In an April 1917 meeting between Herbert Putnam, Librarian of Congress, and the Secretary of War, Putnam suggested that the ALA provide books for the American Army. The President of the ALA then decided that it should assist the war effort (1).  The Louisville Conference of June 22, 1917 accepted the recommendation of the Preliminary Committee that a War Committee be appointed to study the supply of reading matter to the troops; construction, equipping and maintenance of library buildings at military garrisons; and the possibility of raising funds for that purpose (2). This mandate to study the problem was broadened by the Executive Board on August 14, 1917 with the appointment of a War Services Committee authorized to raise and distribute funds to supply books to the troops (3).

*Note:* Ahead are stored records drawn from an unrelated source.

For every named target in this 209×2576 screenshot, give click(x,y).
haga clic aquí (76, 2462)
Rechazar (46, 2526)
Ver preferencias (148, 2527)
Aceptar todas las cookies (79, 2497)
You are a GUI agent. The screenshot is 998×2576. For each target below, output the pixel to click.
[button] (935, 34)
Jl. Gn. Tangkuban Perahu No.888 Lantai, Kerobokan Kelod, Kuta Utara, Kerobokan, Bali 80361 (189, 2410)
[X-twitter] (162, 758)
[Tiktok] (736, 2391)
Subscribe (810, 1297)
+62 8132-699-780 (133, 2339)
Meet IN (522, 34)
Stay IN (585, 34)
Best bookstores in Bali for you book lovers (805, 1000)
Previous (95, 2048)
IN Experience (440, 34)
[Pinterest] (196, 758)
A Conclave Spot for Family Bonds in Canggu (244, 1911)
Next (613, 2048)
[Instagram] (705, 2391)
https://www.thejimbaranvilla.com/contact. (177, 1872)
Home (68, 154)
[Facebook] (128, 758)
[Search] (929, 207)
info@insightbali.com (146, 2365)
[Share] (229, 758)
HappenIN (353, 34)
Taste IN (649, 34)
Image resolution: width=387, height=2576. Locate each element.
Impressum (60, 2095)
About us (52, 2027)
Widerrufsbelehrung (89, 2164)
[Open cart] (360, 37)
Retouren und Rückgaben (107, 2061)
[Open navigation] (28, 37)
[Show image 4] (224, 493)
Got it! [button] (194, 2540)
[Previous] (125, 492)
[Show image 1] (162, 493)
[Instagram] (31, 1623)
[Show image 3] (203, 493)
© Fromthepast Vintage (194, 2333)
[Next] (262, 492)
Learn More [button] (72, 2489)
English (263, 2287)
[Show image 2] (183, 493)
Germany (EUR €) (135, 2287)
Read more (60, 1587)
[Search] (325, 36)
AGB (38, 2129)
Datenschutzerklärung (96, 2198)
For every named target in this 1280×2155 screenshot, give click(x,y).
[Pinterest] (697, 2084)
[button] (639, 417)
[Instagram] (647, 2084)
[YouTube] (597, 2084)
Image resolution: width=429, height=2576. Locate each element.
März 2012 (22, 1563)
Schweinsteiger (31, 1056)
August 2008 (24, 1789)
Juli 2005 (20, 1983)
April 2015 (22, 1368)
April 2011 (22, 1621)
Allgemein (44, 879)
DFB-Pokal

To facilitate the Committee's mandate, the Executive Board named Herbert Putnam Director General of the War Services Committee and gave him broad authority to hire staff, design and equip buildings, contract for equipment, determine lists of books to be provided, and accept or reject gift reading matter (4).

The War Services Committee ended its operations after the War. By August 21, 1919 the Committee proposed that Army and Navy librarians take over the fund for distributing books to service men, and that the service to hospitals be continued only until the Public Health Service could assume responsibility (5).  On January 3, 1920 the Executive Board took over the work of the Committee, and at its July 15-16, 1920 Meeting, the Board transferred the Library War Services Fund to the ALA Treasury, and abolished the position of Director General of the Library War Services Committee (6).  The ALA continued to provide funds for books for ex-servicemen as late as 1923 (7).

During World War II there was an attempt to revive war services.  To prepare for the possibility of war, the Executive Board authorized the President to INT a Committee on Defense Activities on October 7, 1940.  This Committee was to report directly to the Executive Board (8). On December 20, 1941 the Executive Board changed the name of the Committee to the Committee on Libraries and the War.  The mission of the Committee to the Committee on Libraries and the War.  The mission of the Committee was to disseminate information to libraries on "civilian defense and civilian moral" (9).  Subsequently the Executive Board appointed a Committee on War Information and Education, but by June 21, 1942, this Committee was dropped because the government was doing the Committee's work and it was no longer useful (10).

Subject Index
Banned Books
Drury, Frederic K. W.
War Service Booklists
War Services Committee
World War I
Languages of Materials
English [eng]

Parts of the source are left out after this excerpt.